Securing an artist with a several million following such as Pharrell Williams onto the soundtrack is going to attract certain attention to the film. Likewise employing Jay Z, for The Great Gatsby.
“You have to check your motives are pure”, warns Biffa of picking celebrity musicians for the sake of commercial value. “Trent Reznor and Jonny Greenwood have done it very successfully. These people have a ready-made audience and when it’s done right you get incredible creative results. You’re helping the director tell the story.
“Jay Z on The Great Gatsby is a coup. The film rubs off on the artist and an artist rubs off on a film. It’s cross-pollination on social networks. You get access to five million people on Twitter who become aware of the film simply because they follow. I’m sure Spike Jonze is doing it because it’s making a valid artistic contribution to the film. But I have suspected motives – ‘we’ll get Billy Corgan or Damon Albarn’. The question is, why did you want them so much? Because you want a valid creative experience or just the added commercial value that they bring?”

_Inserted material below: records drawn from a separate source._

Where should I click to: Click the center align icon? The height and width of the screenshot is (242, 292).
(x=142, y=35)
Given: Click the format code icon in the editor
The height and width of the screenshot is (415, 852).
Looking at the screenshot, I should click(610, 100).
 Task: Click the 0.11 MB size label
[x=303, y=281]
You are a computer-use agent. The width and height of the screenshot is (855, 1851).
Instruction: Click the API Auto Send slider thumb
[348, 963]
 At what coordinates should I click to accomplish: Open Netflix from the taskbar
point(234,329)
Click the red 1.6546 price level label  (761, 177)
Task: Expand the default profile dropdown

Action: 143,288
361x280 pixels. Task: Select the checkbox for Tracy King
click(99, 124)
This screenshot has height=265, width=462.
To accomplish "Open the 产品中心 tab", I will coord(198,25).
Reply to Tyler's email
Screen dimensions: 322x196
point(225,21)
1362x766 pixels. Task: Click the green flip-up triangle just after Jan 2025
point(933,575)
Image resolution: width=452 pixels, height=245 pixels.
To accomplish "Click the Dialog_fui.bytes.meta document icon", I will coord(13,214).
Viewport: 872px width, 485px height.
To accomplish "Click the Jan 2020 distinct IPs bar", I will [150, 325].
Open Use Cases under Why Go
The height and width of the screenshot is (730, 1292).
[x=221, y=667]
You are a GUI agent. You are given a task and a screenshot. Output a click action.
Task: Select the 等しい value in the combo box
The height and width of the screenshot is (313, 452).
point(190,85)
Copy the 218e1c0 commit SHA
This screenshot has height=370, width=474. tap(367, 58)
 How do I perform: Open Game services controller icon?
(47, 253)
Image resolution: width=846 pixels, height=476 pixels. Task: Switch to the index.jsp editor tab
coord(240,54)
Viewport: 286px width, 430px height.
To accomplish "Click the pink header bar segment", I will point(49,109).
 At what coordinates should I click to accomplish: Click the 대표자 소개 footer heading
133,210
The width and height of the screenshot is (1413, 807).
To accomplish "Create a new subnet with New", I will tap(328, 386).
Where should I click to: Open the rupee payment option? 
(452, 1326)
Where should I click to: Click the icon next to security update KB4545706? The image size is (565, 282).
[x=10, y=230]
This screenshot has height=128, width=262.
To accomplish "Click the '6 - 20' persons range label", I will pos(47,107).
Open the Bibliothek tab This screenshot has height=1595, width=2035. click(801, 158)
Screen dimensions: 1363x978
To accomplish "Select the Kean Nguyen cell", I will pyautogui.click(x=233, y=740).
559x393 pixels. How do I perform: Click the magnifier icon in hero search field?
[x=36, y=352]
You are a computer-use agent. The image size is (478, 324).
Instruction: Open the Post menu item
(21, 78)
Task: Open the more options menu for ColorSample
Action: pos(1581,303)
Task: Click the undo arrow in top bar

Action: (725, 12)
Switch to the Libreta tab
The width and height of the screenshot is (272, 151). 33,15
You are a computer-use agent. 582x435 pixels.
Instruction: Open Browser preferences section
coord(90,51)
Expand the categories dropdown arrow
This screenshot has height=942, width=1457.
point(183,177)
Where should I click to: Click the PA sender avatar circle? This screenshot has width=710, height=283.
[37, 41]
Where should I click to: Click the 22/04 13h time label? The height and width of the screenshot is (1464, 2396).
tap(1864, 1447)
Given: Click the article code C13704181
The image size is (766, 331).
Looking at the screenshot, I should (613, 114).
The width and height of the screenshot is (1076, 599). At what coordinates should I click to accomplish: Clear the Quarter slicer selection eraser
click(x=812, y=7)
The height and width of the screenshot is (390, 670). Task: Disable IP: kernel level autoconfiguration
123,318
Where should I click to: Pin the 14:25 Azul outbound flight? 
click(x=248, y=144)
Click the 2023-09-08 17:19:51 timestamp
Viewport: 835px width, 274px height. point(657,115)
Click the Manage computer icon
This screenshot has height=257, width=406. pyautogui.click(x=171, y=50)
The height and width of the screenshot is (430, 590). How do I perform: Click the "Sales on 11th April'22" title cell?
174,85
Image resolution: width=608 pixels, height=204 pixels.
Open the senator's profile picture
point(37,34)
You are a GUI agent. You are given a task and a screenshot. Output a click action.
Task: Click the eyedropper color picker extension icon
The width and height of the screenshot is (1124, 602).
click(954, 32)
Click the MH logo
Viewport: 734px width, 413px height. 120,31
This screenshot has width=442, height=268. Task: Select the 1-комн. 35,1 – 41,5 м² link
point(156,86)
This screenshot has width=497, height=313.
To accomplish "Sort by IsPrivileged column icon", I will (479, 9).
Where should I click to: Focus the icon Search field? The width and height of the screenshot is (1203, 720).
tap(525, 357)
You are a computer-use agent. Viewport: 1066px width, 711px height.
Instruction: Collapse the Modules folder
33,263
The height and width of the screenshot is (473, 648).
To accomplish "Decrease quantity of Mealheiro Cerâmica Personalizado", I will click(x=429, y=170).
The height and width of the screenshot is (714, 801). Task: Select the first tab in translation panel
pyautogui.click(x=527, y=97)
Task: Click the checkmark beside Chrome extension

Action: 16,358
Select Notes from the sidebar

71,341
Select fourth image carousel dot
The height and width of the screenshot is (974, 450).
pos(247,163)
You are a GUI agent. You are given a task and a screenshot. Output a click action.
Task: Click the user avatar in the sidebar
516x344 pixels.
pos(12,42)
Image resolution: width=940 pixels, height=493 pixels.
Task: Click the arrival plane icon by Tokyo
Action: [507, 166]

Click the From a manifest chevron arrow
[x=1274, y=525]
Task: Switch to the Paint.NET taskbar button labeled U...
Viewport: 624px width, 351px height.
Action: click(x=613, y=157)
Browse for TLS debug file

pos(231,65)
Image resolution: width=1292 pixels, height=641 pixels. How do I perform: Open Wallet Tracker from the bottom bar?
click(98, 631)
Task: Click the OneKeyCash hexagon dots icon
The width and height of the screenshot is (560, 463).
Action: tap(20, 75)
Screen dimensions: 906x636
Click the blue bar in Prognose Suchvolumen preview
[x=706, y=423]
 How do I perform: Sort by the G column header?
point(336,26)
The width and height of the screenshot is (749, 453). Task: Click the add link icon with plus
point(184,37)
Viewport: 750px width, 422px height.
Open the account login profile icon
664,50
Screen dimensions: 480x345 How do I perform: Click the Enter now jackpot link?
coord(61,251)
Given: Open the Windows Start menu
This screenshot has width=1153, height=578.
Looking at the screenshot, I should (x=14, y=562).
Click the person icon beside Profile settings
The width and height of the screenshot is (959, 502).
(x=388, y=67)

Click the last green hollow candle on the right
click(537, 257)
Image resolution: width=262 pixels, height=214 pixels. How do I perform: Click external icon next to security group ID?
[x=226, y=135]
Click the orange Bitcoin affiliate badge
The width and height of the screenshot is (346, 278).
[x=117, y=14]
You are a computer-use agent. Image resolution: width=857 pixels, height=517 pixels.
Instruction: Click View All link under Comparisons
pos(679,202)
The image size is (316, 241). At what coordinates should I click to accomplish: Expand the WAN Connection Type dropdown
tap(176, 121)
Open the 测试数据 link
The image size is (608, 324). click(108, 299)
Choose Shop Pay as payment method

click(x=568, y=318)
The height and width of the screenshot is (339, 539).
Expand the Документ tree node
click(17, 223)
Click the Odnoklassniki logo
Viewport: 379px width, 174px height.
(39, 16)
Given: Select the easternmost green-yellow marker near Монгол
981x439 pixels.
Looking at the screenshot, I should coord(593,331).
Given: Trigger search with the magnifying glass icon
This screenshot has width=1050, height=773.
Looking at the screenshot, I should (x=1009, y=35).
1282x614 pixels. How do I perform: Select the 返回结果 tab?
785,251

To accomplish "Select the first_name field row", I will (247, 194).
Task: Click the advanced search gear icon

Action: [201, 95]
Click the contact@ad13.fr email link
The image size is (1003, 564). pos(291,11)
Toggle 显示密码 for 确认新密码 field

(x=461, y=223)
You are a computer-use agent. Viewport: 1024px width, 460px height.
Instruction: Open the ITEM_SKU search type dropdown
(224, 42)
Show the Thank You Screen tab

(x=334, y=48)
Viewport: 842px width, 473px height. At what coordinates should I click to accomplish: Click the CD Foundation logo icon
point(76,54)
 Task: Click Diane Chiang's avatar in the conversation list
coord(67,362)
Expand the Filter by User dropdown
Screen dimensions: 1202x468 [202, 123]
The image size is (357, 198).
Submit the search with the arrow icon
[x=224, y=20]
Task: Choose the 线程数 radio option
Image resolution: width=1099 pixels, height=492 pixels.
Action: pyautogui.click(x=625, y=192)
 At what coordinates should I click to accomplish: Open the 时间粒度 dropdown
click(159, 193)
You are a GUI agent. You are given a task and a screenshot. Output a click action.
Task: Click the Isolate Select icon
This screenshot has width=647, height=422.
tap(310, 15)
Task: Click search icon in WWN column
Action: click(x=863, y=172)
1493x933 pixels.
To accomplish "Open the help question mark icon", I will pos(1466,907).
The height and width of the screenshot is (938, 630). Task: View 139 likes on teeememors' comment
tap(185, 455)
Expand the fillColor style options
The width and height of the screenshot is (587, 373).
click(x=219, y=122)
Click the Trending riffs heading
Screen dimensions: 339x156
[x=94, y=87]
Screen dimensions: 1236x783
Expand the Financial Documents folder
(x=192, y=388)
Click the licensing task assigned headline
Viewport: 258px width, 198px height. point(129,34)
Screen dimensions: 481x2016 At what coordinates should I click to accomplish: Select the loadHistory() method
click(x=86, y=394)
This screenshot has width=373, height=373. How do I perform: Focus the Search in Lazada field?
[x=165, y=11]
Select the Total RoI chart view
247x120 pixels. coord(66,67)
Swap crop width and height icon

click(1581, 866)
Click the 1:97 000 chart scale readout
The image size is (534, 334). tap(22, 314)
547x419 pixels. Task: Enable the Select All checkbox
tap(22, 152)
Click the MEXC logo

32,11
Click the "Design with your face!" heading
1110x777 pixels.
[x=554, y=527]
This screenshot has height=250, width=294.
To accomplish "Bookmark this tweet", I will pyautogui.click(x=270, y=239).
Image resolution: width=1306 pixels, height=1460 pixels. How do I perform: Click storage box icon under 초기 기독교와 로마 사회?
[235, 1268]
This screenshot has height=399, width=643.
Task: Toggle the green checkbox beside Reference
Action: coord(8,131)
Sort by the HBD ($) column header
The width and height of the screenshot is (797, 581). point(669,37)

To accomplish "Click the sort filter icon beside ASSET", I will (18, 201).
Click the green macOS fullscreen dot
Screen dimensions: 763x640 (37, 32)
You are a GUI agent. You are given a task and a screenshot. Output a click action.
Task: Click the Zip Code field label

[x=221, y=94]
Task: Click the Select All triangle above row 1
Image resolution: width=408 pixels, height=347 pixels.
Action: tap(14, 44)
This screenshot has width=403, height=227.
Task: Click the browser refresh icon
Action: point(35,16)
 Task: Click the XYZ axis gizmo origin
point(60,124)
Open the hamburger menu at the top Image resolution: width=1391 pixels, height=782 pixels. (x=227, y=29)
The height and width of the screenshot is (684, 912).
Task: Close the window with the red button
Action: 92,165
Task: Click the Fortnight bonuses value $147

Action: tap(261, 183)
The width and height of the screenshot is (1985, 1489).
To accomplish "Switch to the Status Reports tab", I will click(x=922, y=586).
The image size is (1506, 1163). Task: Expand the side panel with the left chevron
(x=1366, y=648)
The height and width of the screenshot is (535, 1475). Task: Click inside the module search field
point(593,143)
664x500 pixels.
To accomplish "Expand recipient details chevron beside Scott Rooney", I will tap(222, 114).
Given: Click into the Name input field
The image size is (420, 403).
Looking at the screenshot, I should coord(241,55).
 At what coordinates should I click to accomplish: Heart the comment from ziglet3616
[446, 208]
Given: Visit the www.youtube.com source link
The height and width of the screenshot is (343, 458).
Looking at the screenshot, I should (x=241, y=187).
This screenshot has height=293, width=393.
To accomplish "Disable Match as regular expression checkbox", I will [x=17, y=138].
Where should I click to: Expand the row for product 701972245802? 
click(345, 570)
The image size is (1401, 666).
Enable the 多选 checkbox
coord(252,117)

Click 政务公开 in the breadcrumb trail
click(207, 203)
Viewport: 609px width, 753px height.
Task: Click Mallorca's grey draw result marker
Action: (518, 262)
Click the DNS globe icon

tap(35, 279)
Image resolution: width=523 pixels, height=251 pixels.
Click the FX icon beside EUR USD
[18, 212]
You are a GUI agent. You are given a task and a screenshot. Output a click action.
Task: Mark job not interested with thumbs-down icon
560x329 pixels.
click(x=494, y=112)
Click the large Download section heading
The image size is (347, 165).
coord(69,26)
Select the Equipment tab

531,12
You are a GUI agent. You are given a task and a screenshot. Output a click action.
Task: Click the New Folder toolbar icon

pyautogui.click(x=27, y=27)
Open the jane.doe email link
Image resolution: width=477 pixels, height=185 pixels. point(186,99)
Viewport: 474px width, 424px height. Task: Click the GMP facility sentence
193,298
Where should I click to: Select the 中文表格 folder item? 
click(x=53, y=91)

The soundtracks to teen films are becoming as important as the films themselves. It’s also no longer about just making a compilation of old songs. It’s about creating a new exciting album that’s as anticipated as the film itself.
The Hunger Games: Catching Fire soundtrack had indie-rock songs by Coldplay and The National, and electro-pop from Ellie Goulding, that were exclusive to that release. The upcoming soundtrack to teen film Divergent, out on 4 April, is equally anticipated, its 16-song tracklist including never-before-heard tracks from rapper Kendrick Lamar, dreamy indie-pop from M83, Banks, and Ellie Goulding.
Judging the music categories for future Oscars is only going to get harder.